WORK TO BE COMPLETED: Would you repeat all of the records underneath, exactly as written?

### SOURCE MATERIAL ###

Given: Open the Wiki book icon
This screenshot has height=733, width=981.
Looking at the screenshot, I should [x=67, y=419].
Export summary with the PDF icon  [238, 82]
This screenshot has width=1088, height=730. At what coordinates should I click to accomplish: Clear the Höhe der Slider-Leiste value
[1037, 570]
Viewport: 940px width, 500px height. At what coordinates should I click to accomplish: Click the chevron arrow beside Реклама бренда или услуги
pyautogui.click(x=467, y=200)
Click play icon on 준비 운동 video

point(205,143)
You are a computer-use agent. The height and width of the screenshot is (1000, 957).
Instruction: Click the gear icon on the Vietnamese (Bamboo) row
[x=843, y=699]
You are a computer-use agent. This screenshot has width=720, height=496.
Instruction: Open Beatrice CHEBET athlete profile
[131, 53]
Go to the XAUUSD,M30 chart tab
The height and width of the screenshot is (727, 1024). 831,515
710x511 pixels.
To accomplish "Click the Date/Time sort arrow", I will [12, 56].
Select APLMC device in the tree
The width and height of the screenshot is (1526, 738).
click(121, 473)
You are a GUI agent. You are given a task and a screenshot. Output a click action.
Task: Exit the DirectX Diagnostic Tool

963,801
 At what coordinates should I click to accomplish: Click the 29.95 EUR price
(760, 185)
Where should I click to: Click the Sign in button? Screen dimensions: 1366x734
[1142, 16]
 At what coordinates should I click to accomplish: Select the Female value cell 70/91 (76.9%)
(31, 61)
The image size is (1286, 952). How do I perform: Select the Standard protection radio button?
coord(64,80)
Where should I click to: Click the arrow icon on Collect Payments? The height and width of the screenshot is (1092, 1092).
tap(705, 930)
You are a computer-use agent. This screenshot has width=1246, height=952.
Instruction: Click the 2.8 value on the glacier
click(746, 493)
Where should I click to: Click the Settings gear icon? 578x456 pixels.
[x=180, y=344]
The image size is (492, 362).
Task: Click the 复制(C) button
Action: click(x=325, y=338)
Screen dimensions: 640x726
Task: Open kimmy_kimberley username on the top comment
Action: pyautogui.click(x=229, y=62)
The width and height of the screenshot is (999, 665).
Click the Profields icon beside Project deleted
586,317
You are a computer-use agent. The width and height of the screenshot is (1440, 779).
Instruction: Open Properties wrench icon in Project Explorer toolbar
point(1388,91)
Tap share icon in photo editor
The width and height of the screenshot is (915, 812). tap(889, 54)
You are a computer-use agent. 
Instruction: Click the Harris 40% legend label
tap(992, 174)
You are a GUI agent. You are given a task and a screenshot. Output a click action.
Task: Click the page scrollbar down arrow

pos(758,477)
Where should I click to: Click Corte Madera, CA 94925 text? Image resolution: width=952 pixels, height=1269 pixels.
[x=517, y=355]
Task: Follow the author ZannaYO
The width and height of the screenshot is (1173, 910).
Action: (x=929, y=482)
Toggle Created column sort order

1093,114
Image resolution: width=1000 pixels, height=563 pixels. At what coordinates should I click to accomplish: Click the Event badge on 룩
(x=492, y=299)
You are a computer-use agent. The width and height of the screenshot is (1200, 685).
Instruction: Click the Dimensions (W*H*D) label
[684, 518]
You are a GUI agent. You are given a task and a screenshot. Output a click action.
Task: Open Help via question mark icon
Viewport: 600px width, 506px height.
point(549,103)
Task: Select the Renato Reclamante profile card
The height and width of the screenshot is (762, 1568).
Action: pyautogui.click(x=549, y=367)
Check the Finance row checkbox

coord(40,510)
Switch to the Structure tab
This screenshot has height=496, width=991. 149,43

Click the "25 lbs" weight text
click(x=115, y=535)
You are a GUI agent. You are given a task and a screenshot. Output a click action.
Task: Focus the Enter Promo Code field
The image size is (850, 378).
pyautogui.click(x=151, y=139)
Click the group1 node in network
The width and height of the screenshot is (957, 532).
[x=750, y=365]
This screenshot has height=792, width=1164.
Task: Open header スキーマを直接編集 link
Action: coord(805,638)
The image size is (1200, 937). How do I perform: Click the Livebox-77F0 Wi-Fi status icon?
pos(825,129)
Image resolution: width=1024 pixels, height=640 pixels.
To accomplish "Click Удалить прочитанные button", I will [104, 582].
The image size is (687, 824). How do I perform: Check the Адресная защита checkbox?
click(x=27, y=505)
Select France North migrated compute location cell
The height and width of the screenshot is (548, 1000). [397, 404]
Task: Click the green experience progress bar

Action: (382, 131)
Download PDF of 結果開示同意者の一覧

###

TASK RESPONSE:
Given: Open the Wiki book icon
This screenshot has height=733, width=981.
Looking at the screenshot, I should [x=67, y=419].
Export summary with the PDF icon  [238, 82]
This screenshot has width=1088, height=730. At what coordinates should I click to accomplish: Clear the Höhe der Slider-Leiste value
[1037, 570]
Viewport: 940px width, 500px height. At what coordinates should I click to accomplish: Click the chevron arrow beside Реклама бренда или услуги
pyautogui.click(x=467, y=200)
Click play icon on 준비 운동 video

point(205,143)
You are a computer-use agent. The height and width of the screenshot is (1000, 957).
Instruction: Click the gear icon on the Vietnamese (Bamboo) row
[x=843, y=699]
You are a computer-use agent. This screenshot has width=720, height=496.
Instruction: Open Beatrice CHEBET athlete profile
[131, 53]
Go to the XAUUSD,M30 chart tab
The height and width of the screenshot is (727, 1024). 831,515
710x511 pixels.
To accomplish "Click the Date/Time sort arrow", I will [12, 56].
Select APLMC device in the tree
The width and height of the screenshot is (1526, 738).
click(121, 473)
You are a GUI agent. You are given a task and a screenshot. Output a click action.
Task: Exit the DirectX Diagnostic Tool

963,801
 At what coordinates should I click to accomplish: Click the 29.95 EUR price
(760, 185)
Where should I click to: Click the Sign in button? Screen dimensions: 1366x734
[1142, 16]
 At what coordinates should I click to accomplish: Select the Female value cell 70/91 (76.9%)
(31, 61)
The image size is (1286, 952). How do I perform: Select the Standard protection radio button?
coord(64,80)
Where should I click to: Click the arrow icon on Collect Payments? The height and width of the screenshot is (1092, 1092).
tap(705, 930)
You are a computer-use agent. This screenshot has width=1246, height=952.
Instruction: Click the 2.8 value on the glacier
click(746, 493)
Where should I click to: Click the Settings gear icon? 578x456 pixels.
[x=180, y=344]
The image size is (492, 362).
Task: Click the 复制(C) button
Action: click(x=325, y=338)
Screen dimensions: 640x726
Task: Open kimmy_kimberley username on the top comment
Action: pyautogui.click(x=229, y=62)
The width and height of the screenshot is (999, 665).
Click the Profields icon beside Project deleted
586,317
You are a computer-use agent. The width and height of the screenshot is (1440, 779).
Instruction: Open Properties wrench icon in Project Explorer toolbar
point(1388,91)
Tap share icon in photo editor
The width and height of the screenshot is (915, 812). tap(889, 54)
You are a computer-use agent. 
Instruction: Click the Harris 40% legend label
tap(992, 174)
You are a GUI agent. You are given a task and a screenshot. Output a click action.
Task: Click the page scrollbar down arrow

pos(758,477)
Where should I click to: Click Corte Madera, CA 94925 text? Image resolution: width=952 pixels, height=1269 pixels.
[x=517, y=355]
Task: Follow the author ZannaYO
The width and height of the screenshot is (1173, 910).
Action: (x=929, y=482)
Toggle Created column sort order

1093,114
Image resolution: width=1000 pixels, height=563 pixels. At what coordinates should I click to accomplish: Click the Event badge on 룩
(x=492, y=299)
You are a computer-use agent. The width and height of the screenshot is (1200, 685).
Instruction: Click the Dimensions (W*H*D) label
[684, 518]
You are a GUI agent. You are given a task and a screenshot. Output a click action.
Task: Open Help via question mark icon
Viewport: 600px width, 506px height.
point(549,103)
Task: Select the Renato Reclamante profile card
The height and width of the screenshot is (762, 1568).
Action: pyautogui.click(x=549, y=367)
Check the Finance row checkbox

coord(40,510)
Switch to the Structure tab
This screenshot has height=496, width=991. 149,43

Click the "25 lbs" weight text
click(x=115, y=535)
You are a GUI agent. You are given a task and a screenshot. Output a click action.
Task: Focus the Enter Promo Code field
The image size is (850, 378).
pyautogui.click(x=151, y=139)
Click the group1 node in network
The width and height of the screenshot is (957, 532).
[x=750, y=365]
This screenshot has height=792, width=1164.
Task: Open header スキーマを直接編集 link
Action: coord(805,638)
The image size is (1200, 937). How do I perform: Click the Livebox-77F0 Wi-Fi status icon?
pos(825,129)
Image resolution: width=1024 pixels, height=640 pixels.
To accomplish "Click Удалить прочитанные button", I will [104, 582].
The image size is (687, 824). How do I perform: Check the Адресная защита checkbox?
click(x=27, y=505)
Select France North migrated compute location cell
The height and width of the screenshot is (548, 1000). [397, 404]
Task: Click the green experience progress bar

Action: (382, 131)
Download PDF of 結果開示同意者の一覧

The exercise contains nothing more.